• [DIRECTIONS FOR THIS TASK]: Only the lines from the one with "Task: Enable Remove Noise" through the last line of the material below belong in the answer, copied exactly and without pictures.

EXTRACTED RECORDS: Begin

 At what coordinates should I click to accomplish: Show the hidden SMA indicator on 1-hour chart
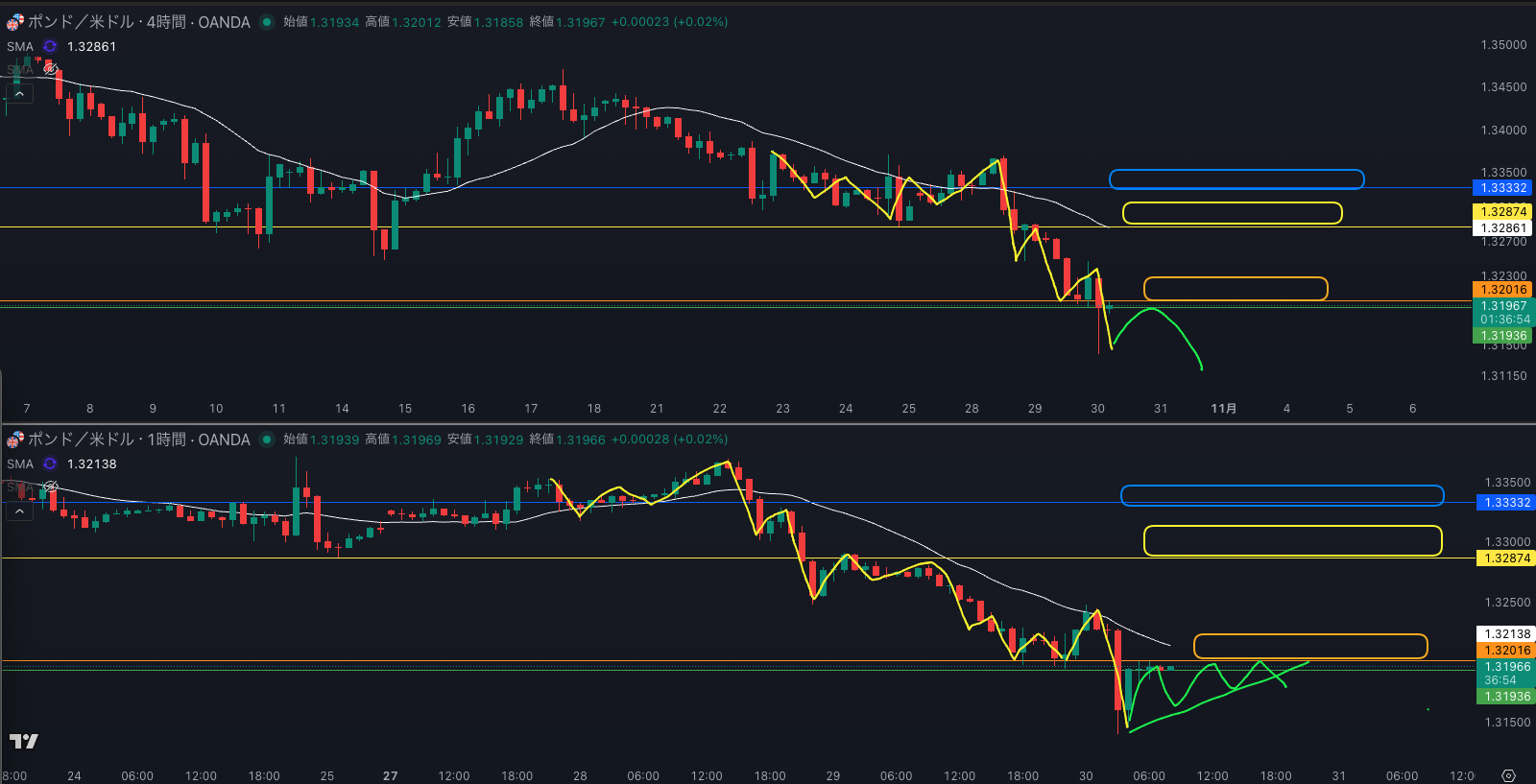click(x=50, y=487)
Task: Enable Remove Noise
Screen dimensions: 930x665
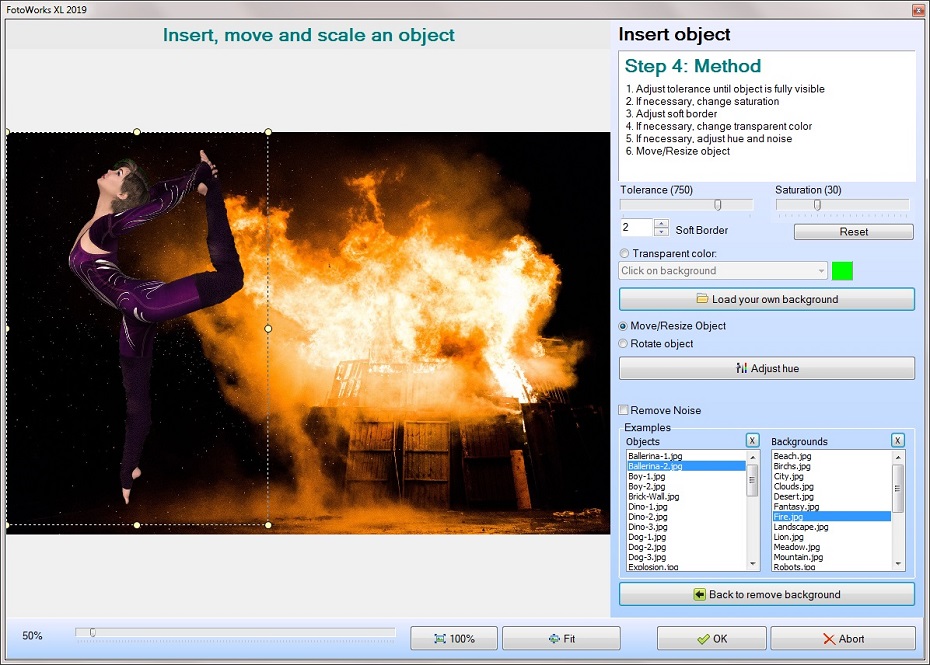Action: coord(625,410)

EXTRACTED RECORDS: End

• [WRITTEN ANSWER]:
Task: Enable Remove Noise
Screen dimensions: 930x665
Action: coord(625,410)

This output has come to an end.